It's a wrap

Jo FulwoodThe West Australian
Dumbleyung brothers Lee, Troy and Shayne Smith, with their dad Ken.
Camera IconDumbleyung brothers Lee, Troy and Shayne Smith, with their dad Ken. Credit: The West Australian

It is with a sigh of relief that Shayne, Troy, and Lee Smith, together with their father Ken, wrap up another long and challenging seeding program.

But the Dumbleyung farmers are delighted with the season and cannot believe their luck in receiving up to 100mm of rain across their farming blocks so far.

With two new babies arriving just before the start of seeding to brothers Troy and Lee and their wives, it has been a big family effort for everyone to get the 6500ha sown over the past six weeks.

The Smith family run 7000 sheep, which includes the Kingussie Merino stud, and their farming land totals 8000ha, which is made up of owned and leased land in the Dumbleyung Shire.

Shayne said in his 11 years of farming, the break to the season was as good as he had seen it.

"Last year was pretty good too, and while it wasn't the earliest break I've seen, this would have been one of the best Mays I've experienced since being back on the farm," Shayne said.

"We were caught on the hop a bit to be honest. We started three days before Anzac Day with a bit of clover for sheep feed, and then started canola, and the forecast at that stage was for not much rain.

"Prior to the rain, all the internet sites were only saying it would be minimal rain, and so we weren't quite prepared for the 25mm that we ended up getting, and we didn't get as much canola in dry as we would have hoped.

"But it's all turned out OK since it has kept raining."

This year, the Smiths have planted 1700ha of canola, 3150ha of wheat, 1000ha of barley, 600ha of lupins, 150ha of field peas and 100ha of oats.

The wheat is predominantly Mace and Magenta.

Shayne said even though 2013 was an excellent season, they were still affected by frost, and it continued to be one of the biggest challenges for their business.

"The frost last year was a very late one, it was in the middle of October and everything had already set its grains," Shayne said.

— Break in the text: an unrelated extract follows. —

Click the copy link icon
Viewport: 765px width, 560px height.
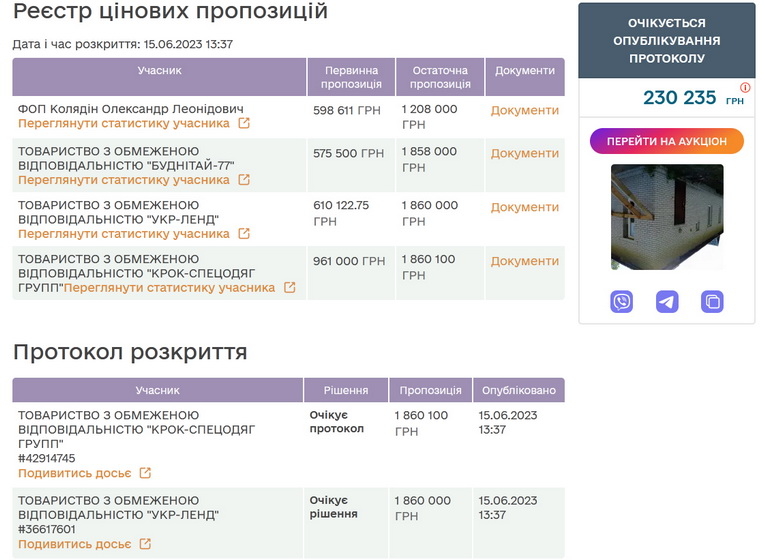(x=712, y=301)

"We thought we were home, but in some parts the grains were all shrivelled up to nothing.

"On one farm in particular we had a couple of paddocks that went about 1.5t/ha below what the rest of the farm averaged.

"While it was an extremely good year, the frost did cost us a little."

Shayne said the business was affected by frost to differing degrees in most years, with 2008 being one of the worst frosts he had seen.

The Smiths seed their entire 6500ha cropping program with one 50-foot seeding rig.

"We've had a fantastic run, we haven't been bogged once," Shayne said. "Considering we do it all with only one 50ft bar, the tractor goes 24 hours a day for a fair while, so we put a far bit of reliance on one machine.

"We think we will look at increasing our seeding capacity going forward, but we can get away with it in years like this where it has been so wet. We've been able to spread the frost risk by spreading the sowing dates of the wheat."

Like all farmers in the Wheatbelt, Shayne is hoping for more June rain in the coming days.

"It's been a fantastic start but you don't knock back rain in June," he said.

"We could handle a rain soon, particularly on these last few paddocks where some of the heavier clays are starting to dry out again.

"But with all this sunshine over the past week, the crop is just jumping out of the ground."